- _Task details_
Every line holding the string "will" is to be copied from the entries below.

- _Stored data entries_
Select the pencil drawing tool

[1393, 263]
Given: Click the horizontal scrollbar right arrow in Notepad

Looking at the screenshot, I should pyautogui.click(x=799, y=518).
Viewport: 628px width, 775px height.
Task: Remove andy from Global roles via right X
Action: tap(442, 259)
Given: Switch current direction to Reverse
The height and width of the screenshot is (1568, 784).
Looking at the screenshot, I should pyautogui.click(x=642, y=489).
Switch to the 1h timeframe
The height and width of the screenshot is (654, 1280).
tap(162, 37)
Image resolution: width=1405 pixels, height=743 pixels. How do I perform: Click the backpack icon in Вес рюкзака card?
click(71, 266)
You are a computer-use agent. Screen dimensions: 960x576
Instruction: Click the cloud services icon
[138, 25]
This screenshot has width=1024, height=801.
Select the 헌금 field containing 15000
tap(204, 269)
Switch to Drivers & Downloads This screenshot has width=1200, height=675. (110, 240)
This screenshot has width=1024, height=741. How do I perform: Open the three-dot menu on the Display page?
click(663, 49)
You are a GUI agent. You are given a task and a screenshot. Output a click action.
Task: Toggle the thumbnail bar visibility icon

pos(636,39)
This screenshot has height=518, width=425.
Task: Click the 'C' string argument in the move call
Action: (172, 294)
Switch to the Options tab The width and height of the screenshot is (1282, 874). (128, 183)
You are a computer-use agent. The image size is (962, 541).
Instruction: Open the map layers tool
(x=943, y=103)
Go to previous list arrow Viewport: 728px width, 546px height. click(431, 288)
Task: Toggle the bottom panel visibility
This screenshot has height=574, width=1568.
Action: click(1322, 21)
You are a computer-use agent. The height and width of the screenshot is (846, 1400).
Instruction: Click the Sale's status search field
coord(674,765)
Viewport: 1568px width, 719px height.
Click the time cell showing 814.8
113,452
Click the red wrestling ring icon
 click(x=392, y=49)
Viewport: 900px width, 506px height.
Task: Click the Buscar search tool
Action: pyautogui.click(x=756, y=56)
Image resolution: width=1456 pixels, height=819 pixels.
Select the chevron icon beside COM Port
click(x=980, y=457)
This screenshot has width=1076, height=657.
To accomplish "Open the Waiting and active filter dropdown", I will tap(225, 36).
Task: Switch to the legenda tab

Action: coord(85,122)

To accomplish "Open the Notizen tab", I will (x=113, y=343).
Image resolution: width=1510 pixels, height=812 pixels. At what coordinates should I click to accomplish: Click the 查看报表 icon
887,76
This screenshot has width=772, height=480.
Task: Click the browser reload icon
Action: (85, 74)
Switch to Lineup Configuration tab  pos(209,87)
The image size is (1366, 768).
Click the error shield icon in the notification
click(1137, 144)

- _Answer to the problem_
To accomplish "Open the Waiting and active filter dropdown", I will tap(225, 36).
To accomplish "Open the Notizen tab", I will (x=113, y=343).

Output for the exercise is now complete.